What product is true about the irrational and rational numbers?

The product of 2 rationals must be rational. The product of a rational and an irrational is irrational (unless the rational is 0) The product of two irrationals can be either rational or irrational.


When the product of two irrational numbers equals a rational number then what are the factors called?

They are called conjugates.


What happens when two irrational numbers are multiplied?

You get a product which can be rational or irrational.


Is the product of two rational numbers irrational?

The product of two rational numbers is always a rational number.


Why is the product of two rational number irrational?

The question is nonsense because the product of two rational numbers is never irrational.


When the product of two irrational or imaginary numbers equals a rational number then the two factors are called?

They are called conjugates.


What is the product of rational and irrational number?

The product of a rational and irrational number can be rational if the rational is 0. Otherwise it is always irrational.


Is 10x 3.14 irrational?

The product of two rational numbers, as in this example, is always RATIONAL.However, if you mean 10 x pi, pi is irrational; the product of a rational and an irrational number is ALWAYS IRRATIONAL, except for the special case in which the rational number is zero.


Is the product of a rational number and an irrational number rational or irrational?

Such a product is always irrational - unless the rational number happens to be zero.

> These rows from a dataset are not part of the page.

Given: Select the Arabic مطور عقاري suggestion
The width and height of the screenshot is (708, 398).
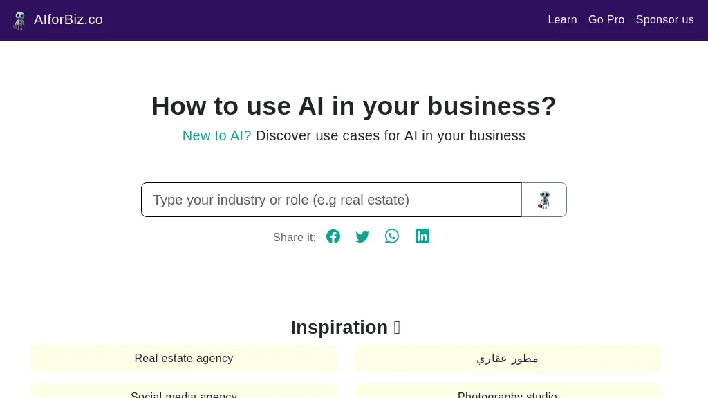Looking at the screenshot, I should 507,359.
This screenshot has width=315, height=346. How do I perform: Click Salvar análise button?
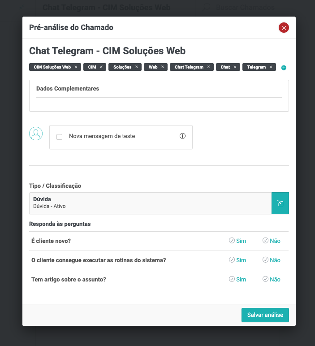pyautogui.click(x=265, y=315)
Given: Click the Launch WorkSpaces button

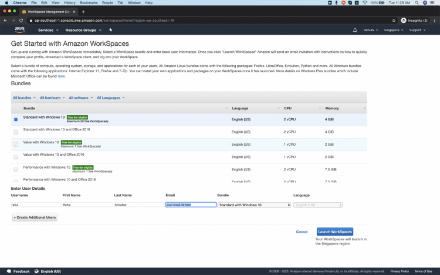Looking at the screenshot, I should point(335,232).
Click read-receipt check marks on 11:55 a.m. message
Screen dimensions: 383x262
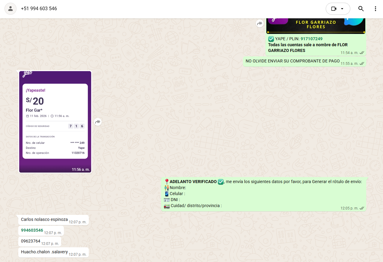[362, 63]
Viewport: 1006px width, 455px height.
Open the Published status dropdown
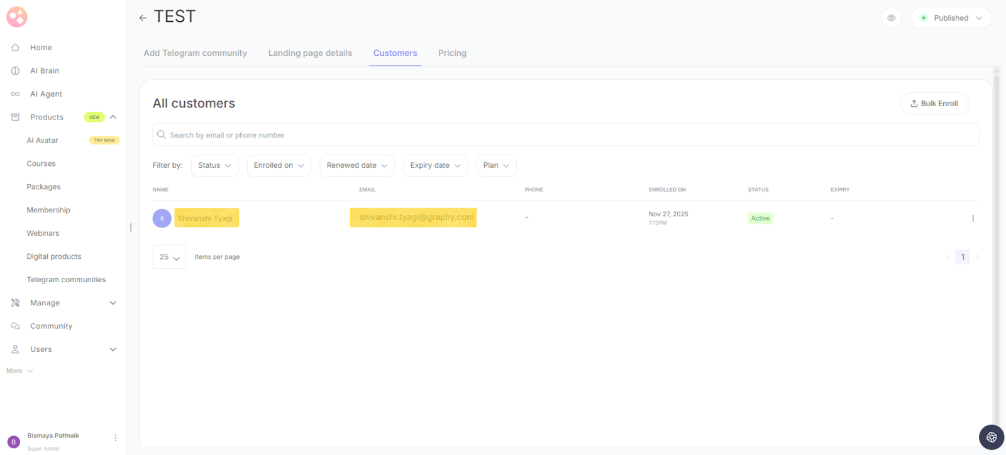pyautogui.click(x=951, y=18)
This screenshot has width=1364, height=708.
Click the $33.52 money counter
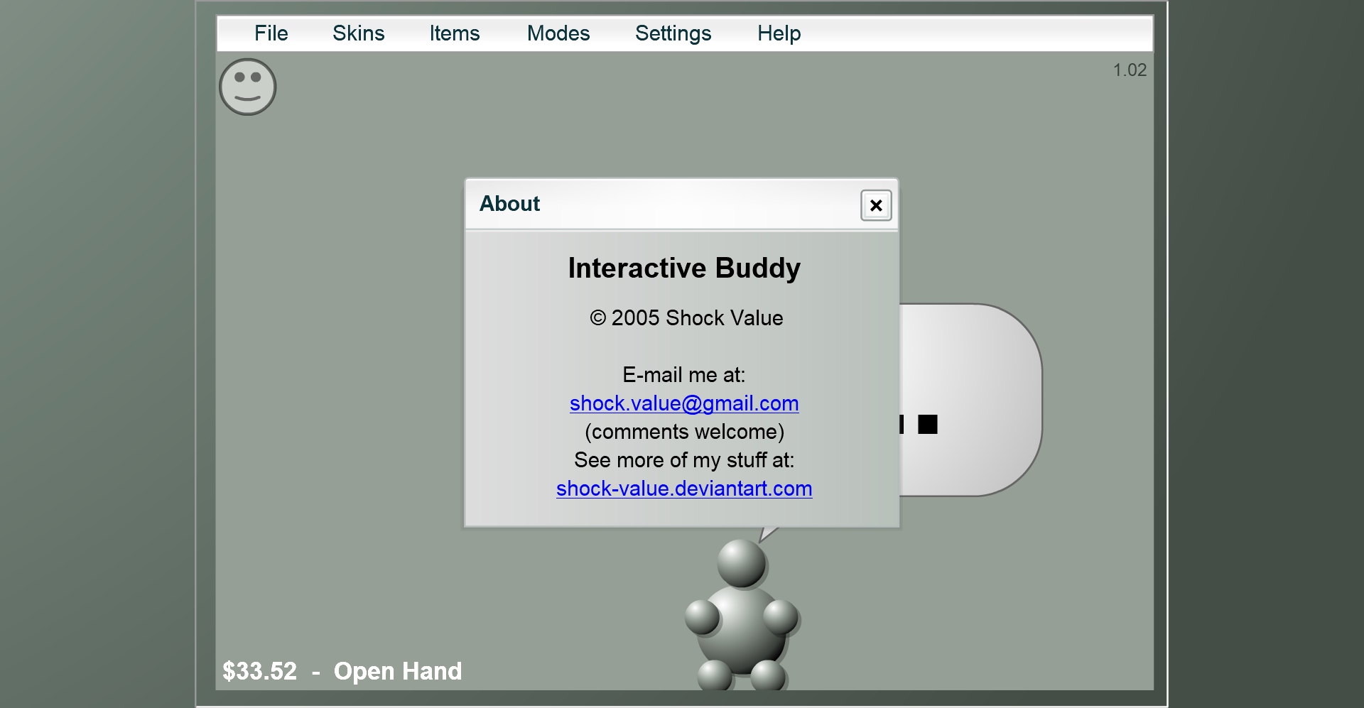(260, 670)
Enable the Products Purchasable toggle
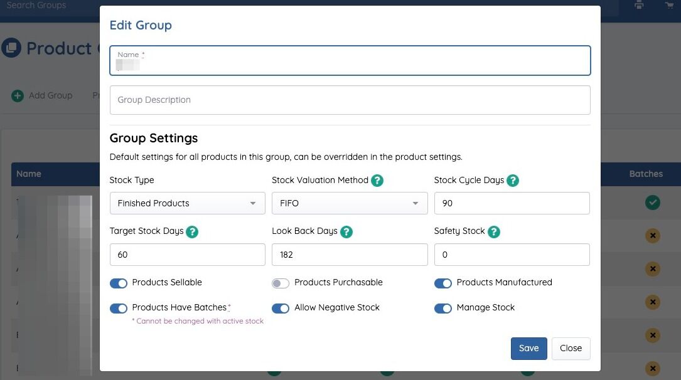The image size is (681, 380). tap(281, 283)
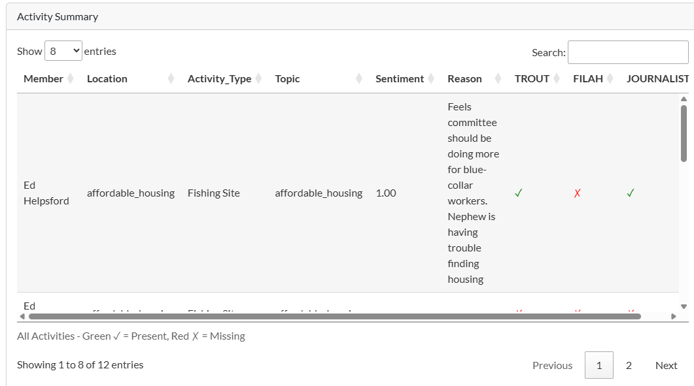Click the horizontal scrollbar thumb
The height and width of the screenshot is (386, 694).
click(334, 317)
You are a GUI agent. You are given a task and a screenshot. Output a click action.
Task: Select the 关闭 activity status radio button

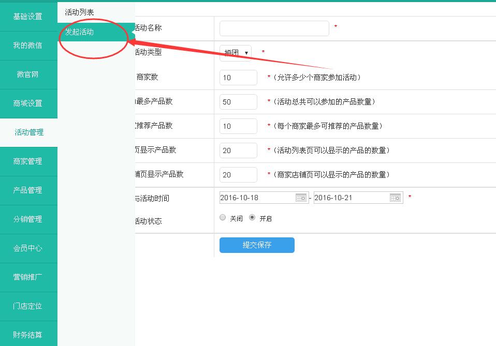pos(223,218)
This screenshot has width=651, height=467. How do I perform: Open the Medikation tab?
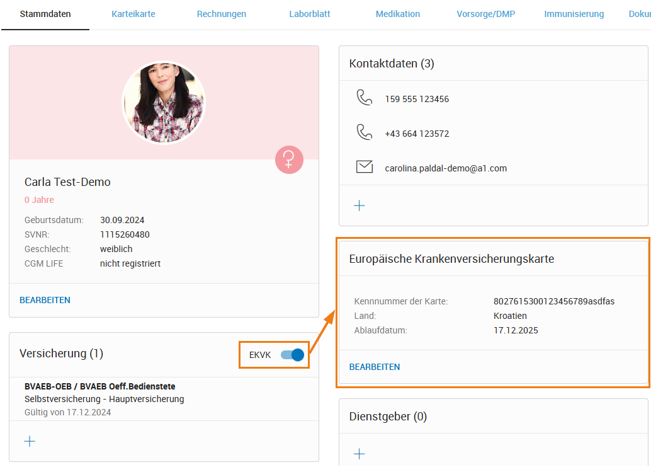[x=397, y=13]
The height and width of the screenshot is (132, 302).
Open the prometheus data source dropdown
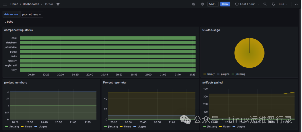click(x=32, y=14)
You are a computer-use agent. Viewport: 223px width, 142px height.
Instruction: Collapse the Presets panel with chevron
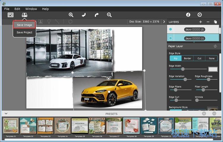[x=6, y=113]
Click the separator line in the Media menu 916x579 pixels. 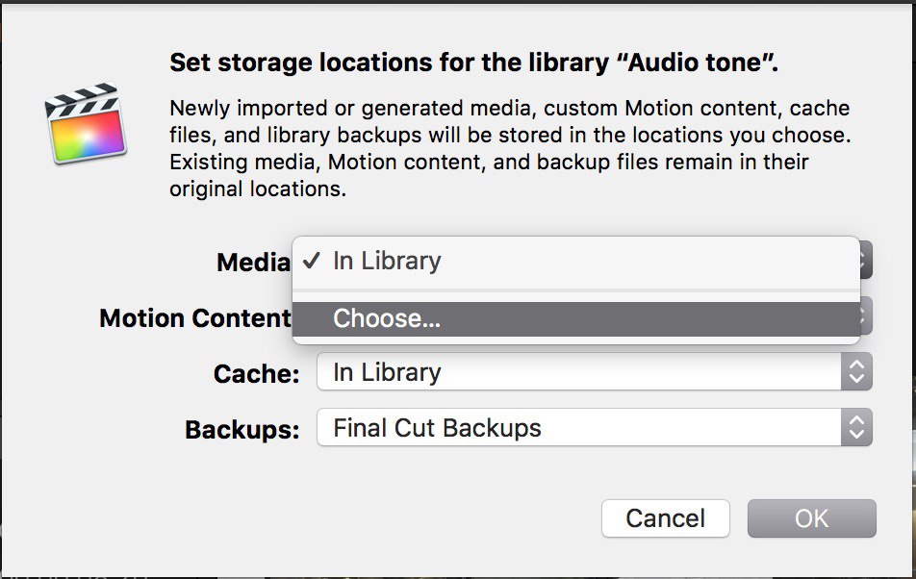click(575, 290)
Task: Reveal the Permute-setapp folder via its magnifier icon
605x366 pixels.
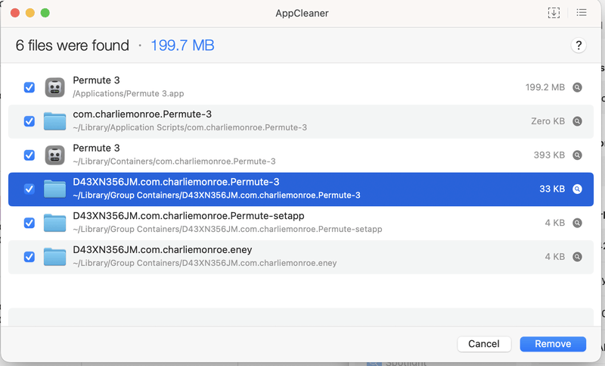Action: (x=577, y=223)
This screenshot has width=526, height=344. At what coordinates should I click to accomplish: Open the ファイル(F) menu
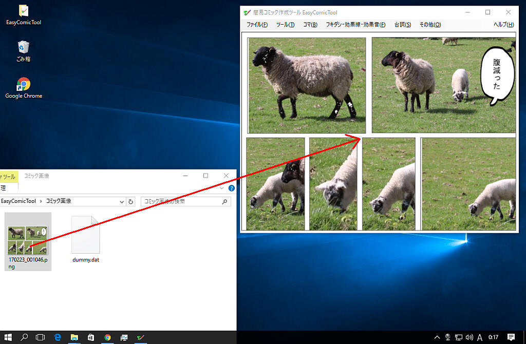(257, 25)
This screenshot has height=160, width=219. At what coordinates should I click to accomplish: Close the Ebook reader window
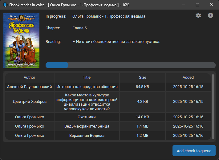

Is there any number x such that x² is an irrational number and x's is a rational number?

no x² is the product of 2 rational numbers in this case the same 2 numbers x and x The product of two rational numbers is always rational.


Is the product of any two irrational numbers is an irrational?

No. The product of sqrt(2) and sqrt(2) is 2, a rational number. Consider surds of the form a+sqrt(b) where a and b are rational but sqrt(b) is irrational. The surd has a conjugate pair which is a - sqrt(b). Both these are irrational, but their product is a2 - b, which is rational.


Why is the product of a non - zero rational number and an irrational number is irrational?

Let q be a non-zero rational and x be an irrational number.Suppose q*x = p where p is rational. Then x = p/q. Then, since the set of rational numbers is closed under division (by non-zero numbers), p/q is rational. But that means that x is rational, which contradicts x being irrational. Therefore the supposition that q*x is rational must be false ie the product of a non-zero rational and an irrational cannot be rational.